Gambling: Cultural Significance to Virginians

The cultural significance of racing to Virginians served as a measure of the impact of the pioneer experience in England's imperial West.

Justices of the peace took very seriously the cases brought before them and generally upheld eagers as binding contracts so long as they had been negotiated fairly and with due regard for the well-being of all society.

The integrity of both the gentry class and the gentry sport depended upon excluding the lower orders as well as upon eliminating outright cheating in a contest on which a great deal of money, or rather a great many pounds of tobacco, had been wagered.

Like Englishmen, Virginia planters wanted to regulate racing more closely as all aspects of recreation came to be commercialized, but the notable increase in court cases pertaining to bets on horses suggests another factor at work.

Such inordinate litigiousness was the hallmark of an insecure gentry forming on the imperial frontier.

While a self-assured aristocracy dominated gaming and society in England, a new and uncertain gentry had begun to prevail in Virginia.

This class regarded horse racing as its exclusive domain in the late seventeenth and early eighteenth century, and regarded racing events as chances to stake individual honor.

Every match seemed to reiterate to planters the personal daring and enterprise--- the adventurousness--- that characterized their penetration of a new continent.
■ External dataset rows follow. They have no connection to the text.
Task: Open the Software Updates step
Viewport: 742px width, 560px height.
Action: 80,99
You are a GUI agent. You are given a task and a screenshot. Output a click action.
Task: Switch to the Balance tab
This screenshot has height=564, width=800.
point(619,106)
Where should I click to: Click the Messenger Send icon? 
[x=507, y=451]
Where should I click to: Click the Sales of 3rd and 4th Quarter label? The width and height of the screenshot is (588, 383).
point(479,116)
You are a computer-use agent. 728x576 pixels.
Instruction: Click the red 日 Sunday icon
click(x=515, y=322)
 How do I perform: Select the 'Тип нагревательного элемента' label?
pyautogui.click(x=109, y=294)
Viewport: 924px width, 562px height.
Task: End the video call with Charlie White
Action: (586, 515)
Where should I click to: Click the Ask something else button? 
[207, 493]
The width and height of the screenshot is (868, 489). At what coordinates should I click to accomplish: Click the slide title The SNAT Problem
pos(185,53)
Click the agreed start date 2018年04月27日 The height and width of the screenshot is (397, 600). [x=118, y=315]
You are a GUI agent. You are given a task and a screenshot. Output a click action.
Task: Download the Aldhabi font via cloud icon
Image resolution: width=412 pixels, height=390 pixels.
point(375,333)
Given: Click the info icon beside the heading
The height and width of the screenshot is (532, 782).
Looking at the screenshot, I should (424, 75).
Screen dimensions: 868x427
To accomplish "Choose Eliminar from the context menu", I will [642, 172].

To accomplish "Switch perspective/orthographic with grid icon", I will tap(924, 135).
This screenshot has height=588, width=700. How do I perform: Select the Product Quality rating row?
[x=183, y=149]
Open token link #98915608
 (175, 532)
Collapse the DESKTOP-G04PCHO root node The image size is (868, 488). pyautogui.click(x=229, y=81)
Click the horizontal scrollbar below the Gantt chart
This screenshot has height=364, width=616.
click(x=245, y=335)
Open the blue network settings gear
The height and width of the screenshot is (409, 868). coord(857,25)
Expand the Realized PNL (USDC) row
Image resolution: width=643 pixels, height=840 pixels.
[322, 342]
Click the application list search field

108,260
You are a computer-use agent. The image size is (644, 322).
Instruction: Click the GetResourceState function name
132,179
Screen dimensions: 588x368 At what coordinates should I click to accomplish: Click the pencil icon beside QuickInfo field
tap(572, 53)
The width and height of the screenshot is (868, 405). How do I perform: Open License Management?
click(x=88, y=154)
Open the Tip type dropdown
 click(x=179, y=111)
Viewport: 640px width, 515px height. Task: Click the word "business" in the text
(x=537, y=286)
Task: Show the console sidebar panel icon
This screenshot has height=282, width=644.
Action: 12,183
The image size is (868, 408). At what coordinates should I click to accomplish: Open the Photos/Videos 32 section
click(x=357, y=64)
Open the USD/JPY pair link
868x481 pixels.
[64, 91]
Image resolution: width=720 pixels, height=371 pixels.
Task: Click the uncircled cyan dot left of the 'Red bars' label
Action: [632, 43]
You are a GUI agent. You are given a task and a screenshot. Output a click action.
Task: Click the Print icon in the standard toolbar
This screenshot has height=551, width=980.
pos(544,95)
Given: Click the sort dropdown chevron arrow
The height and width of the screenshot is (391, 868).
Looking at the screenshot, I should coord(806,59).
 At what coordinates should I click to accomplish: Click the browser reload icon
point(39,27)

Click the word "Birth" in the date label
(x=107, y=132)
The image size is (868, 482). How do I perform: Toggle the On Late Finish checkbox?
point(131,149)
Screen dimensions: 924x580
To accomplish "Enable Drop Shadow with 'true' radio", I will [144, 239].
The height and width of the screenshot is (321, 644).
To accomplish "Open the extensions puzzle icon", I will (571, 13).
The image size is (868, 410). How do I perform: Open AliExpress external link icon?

Moreover, the rituals of racing and gambling provided a common ground for fractious planters striving to bring order to the colony.

The sport underlined the shared values of individualism, competitiveness, and acquisitiveness, and at the same time provided a peaceful outlet for aggression between members of the elite.

Isolated on the outskirts of empire and distant from English conventions of status, the leading planters of Virginia remade horse racing to suit both their own uncertain image and conditions on the colonial frontier.

The notable absence of cockfighting may also be attributed to the frontier circumstances o seventeenth century Virginia. Widely popular in Restoration England, this particular kind of contest apparently became common in the southern colonies only after 1725.

One historian has reasoned that the early colonists did not share the Englishman's thirst for blood sports because as members of pioneer cultures, they regularly hunted instead.

In England, a few cockpits catered primarily to the upper orders of society, but most brought diverse types together.

The planters of Virginia, concerned for the moment with establishing status, may not have welcomed cockfights to the colony if the contests served to blur social distinctions.

They behaved more as adventurers striving to find older in the wilderness than as aristocrats secure in their social position.